Piękny był to sezon zimowy… Prawie wszystkie plany zostały zrealizowane. Wszystko było by ok gdyby nie to „prawie”. Do szczęścia brakowało jeszcze tego jednego ale jakże pięknego szczytu. W końcu w Dzień Dziecka na zakończenie sezonu o godz. 2 w nocy wyruszamy z Nowego Sącza w celu zrealizowania ostatniego celu. Prognozy są bardzo optymistyczne więc jest nadzieja na zdobycie szczytu. Niestety na Słowacji dopada nas gęsta mgła co uniemożliwia nam szybką podróż ale niezrażeni niczym kilka minut przed 4 pakujemy auto na parkingu w Popradzkim Plesie. Jest dosyć chłodno więc szybkim krokiem ruszamy w kierunku Popradzkiego Stawu. Po przejściu kilku kroków nagle coś rozbłyska nad nami. W myślach przebiega myśl – „żeby to nie było to co myślę”. Jednak grzmot ostatecznie rozwiewa wątpliwości.

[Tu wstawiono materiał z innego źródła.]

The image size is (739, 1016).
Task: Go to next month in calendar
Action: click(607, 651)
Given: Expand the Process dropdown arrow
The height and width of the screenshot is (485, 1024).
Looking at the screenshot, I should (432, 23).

Na domiar złego zaczyna padać deszcz. Przecież miało być tak ładnie… Jeszcze bardziej przyspieszamy i tak już szybki krok. Na szczęście nie trwało to długo i do stawu docieramy już bez deszczu. Szybkie śniadanie i ruszamy szlakiem na Rysy. Od początku Mpik narzuca ostre tempo. Chwilami jest ciężko ale staram się dotrzymywać kroku. Pozostała dwójka też jest niedaleko za nami. Niestety chmury wiszą nad nami zasłaniając co poniektóre szczyty.
I tak w bardzo dobrym czasie osiągamy Żabie Stawy. Tutaj nadal znajduję się sporo śniegu. Chwila przerwy i ruszamy dalej. Łańcuchy znajdują się pod śniegiem ale wejście ułatwiają rozwieszone liny. Tutaj też osiągamy przewagę nad pozostałą dwójką.
Jeszcze chwila i już widzimy Chatę pod Rysami. Niestety nadal panują chmury co jakiś czas odsłaniając pojedyncze szczyty.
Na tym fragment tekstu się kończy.